Like alvaro said, if you comment out that "culprit line", everything else will be removed also by the optimizer, so the whole inner loop is the actual culprit.
There you have 375k 'floor' ops by converting to int and then multiplying that int by a float. That is not a good thing. Try replacing it with 'floor' and see if you get any difference. Floor isn't free in general though.
Try enabling SSE2 if you are compiling for 32-bit, as faster int/float conversion ops are used then. I'm not sure how many of those the compiler is allowed to optimize away. Try to not do arithmetic with both integers and floats together.
In addition you have 375k int * float operations from 'x/y/z * stride'.
Then you have like a million or two adds and subtracts, same for multiplies, and 250k branches.

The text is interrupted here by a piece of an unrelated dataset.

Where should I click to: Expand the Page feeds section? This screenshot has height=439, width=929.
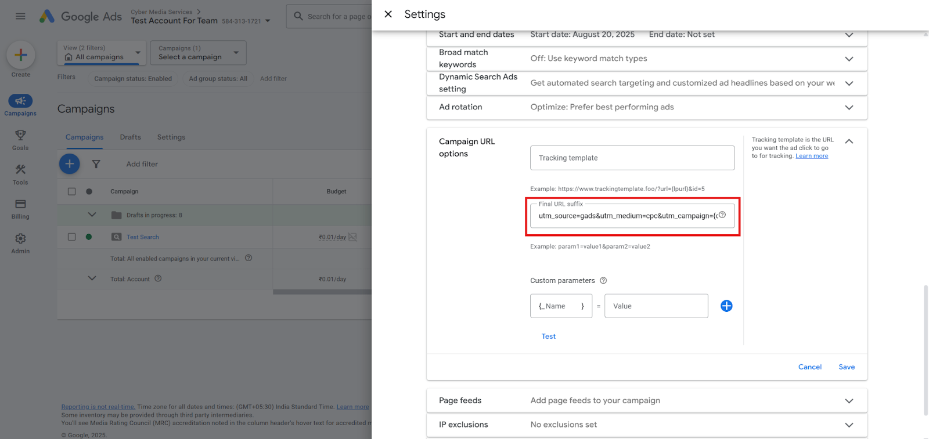pos(848,400)

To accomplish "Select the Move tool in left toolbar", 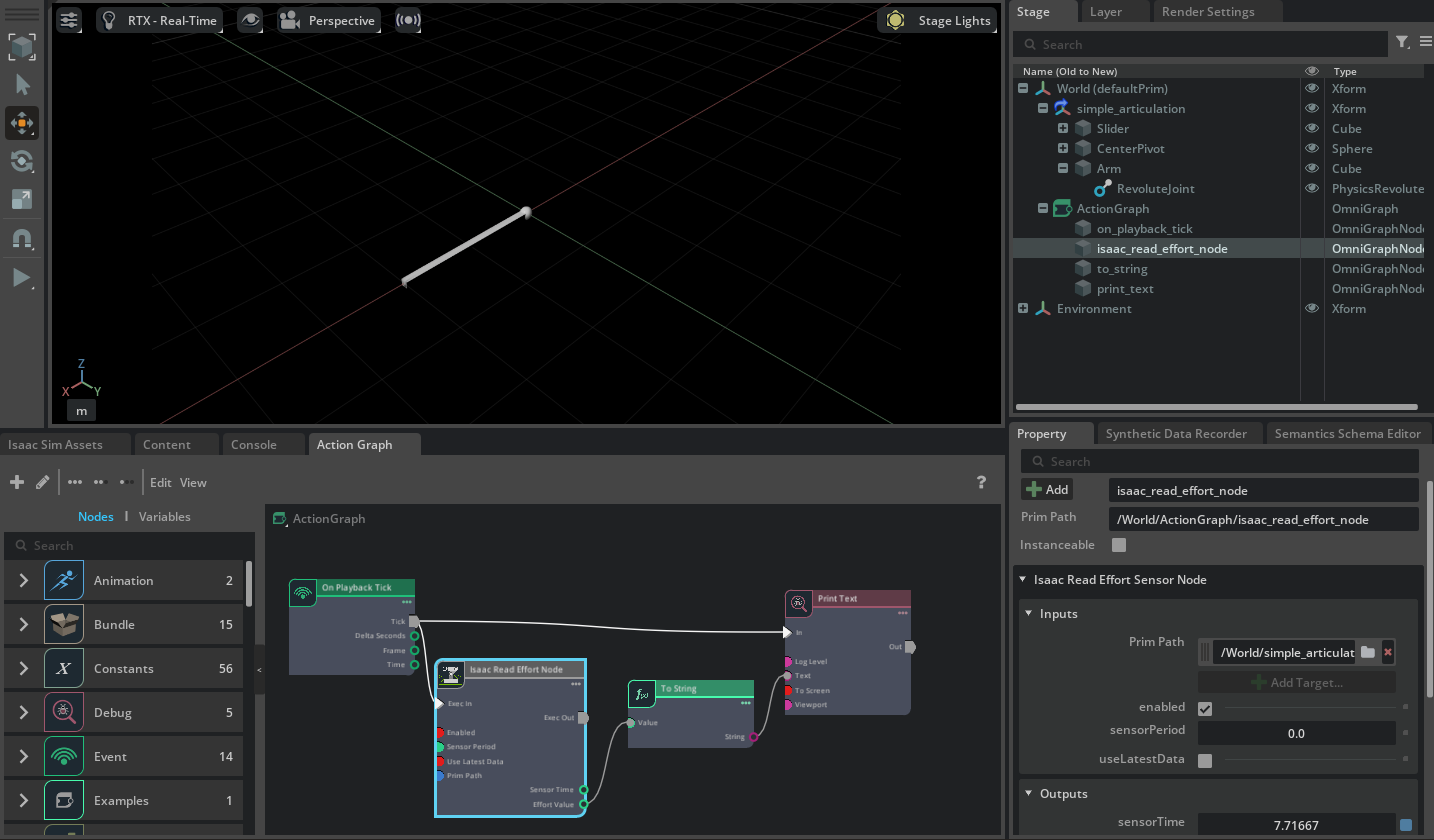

Interesting, I hadn't realized that was such an expensive operation but that makes sense, I'll try changing it so ints and floats aren't used together. Yeah this whole functions seems very expensive, any other ideas on how to remove the O(N^3) complexity? I guess maybe that's just the nature of SPH fluid surface generation. I've tried to think of ways around that but am stumped. Currently it looks like the compiler is set to use SSE2 (I'm using MSVC with a /arch:sse2 compiler switch) dissassembly shows use of the xmm0 register.